Implications for practice
NICE (2010) recommends that midwives undertake training to ensure they understand the specific needs of asylum-seeking women. This should include a woman-centred approach to care, good communication and working within a multi-agency context to ensure health and social care needs are met. The findings from this study support the NICE guidelines in that the training needs are broader than simply focusing on women's maternity care needs.
In 2011, an evidence-based model called ‘the pregnant woman within the global context’ was designed to facilitate midwives to visualise the woman as the centre of her care and consider how factors within the UK and her home contexts will impact on her health and social care needs (Haith-Cooper and Bradshaw, 2013). This is a useful tool for midwives to use when assessing, planning and meeting the needs of pregnant asylum-seeking women. Considering the model and the findings from this study, Table 2 includes suggestions of activities midwives can undertake to support pregnant asylum-seeking women.
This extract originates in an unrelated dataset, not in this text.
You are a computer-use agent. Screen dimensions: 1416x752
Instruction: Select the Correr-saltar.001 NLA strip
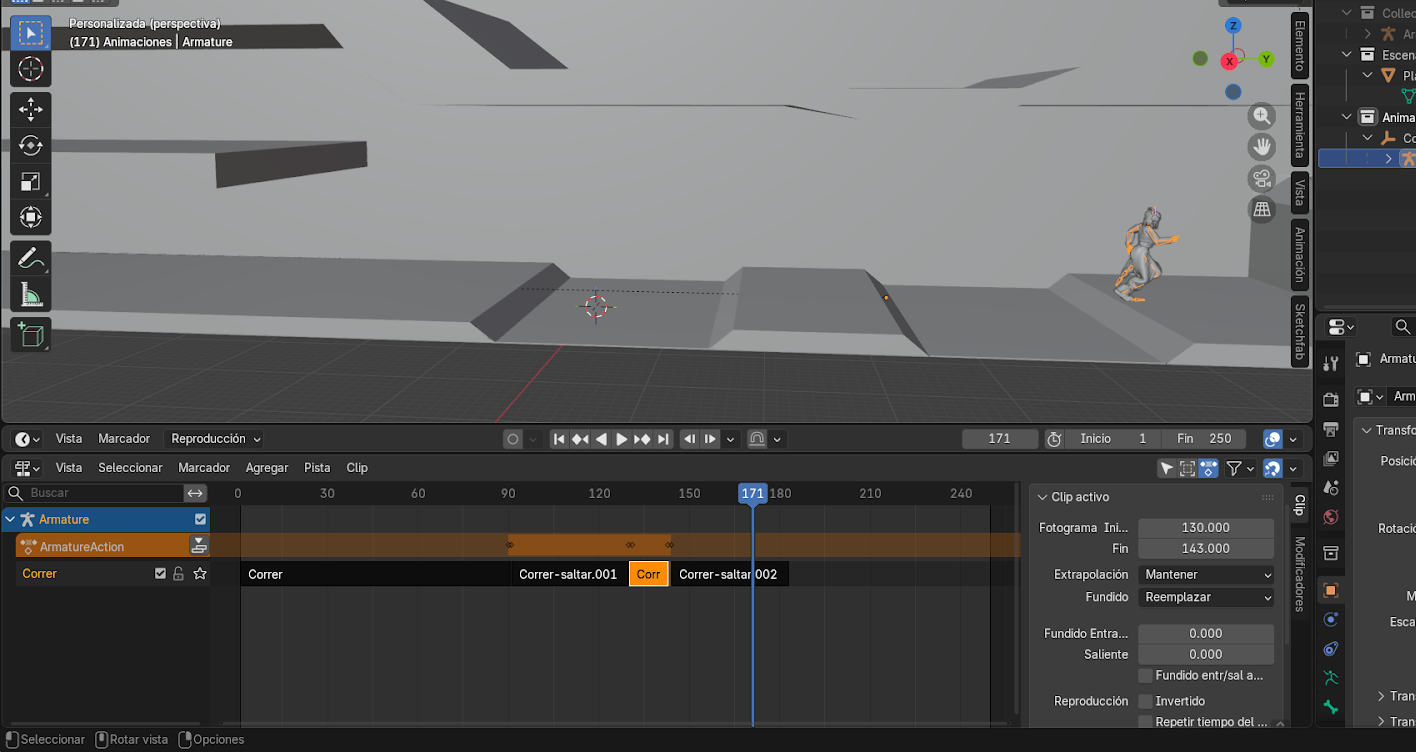[568, 574]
Question the woman about her accommodation and whether it is appropriate for her and a new baby, especially at the postnatal discharge |
Explain to women their entitlement to free health care and travel expenses for antenatal appointments |
Write letters to the Home Office to try to prevent women being dispersed |
Signpost women who have just been dispersed to your area to local refugee organisations |
Ensure women get the financial support to which they are entitled |
Be aware of female genital mutilation, but do not assume a woman is affected |
Refer women to doulas for support |
Conclusion
Women seeking asylum continue to have some of the poorest maternal and perinatal outcomes in the UK. There is a need for midwives to better support these women, and for this to be achieved the women's needs must be understood. Qualitative research can enlighten midwives and policy makers to potential issues of concern (Green and Browne, 2005), and it is hoped that this study will help midwives understand the type of challenges asylum-seeking women may be facing in everyday life, as well as in accessing maternity care. It is clear from the research that the experience of individuals is greatly impacted by wider social factors including housing policies, immigration status and cultural barriers. It is hoped that the voices of the women in this study will add a personal dimension to issues, policy and labelling around asylum, and enable midwives to better ‘act in partnership with those receiving care, helping them to access relevant health and social care, information and support when they need it’ (Nursing and Midwifery Council, 2015: 5). However, this is a small local study and it cannot be assumed that the findings can be generalised across the UK, especially in areas where specialist midwifery services exist. It is suggested that future research could examine the impact of such specialist services on pregnant asylum-seeking women's experiences and outcomes.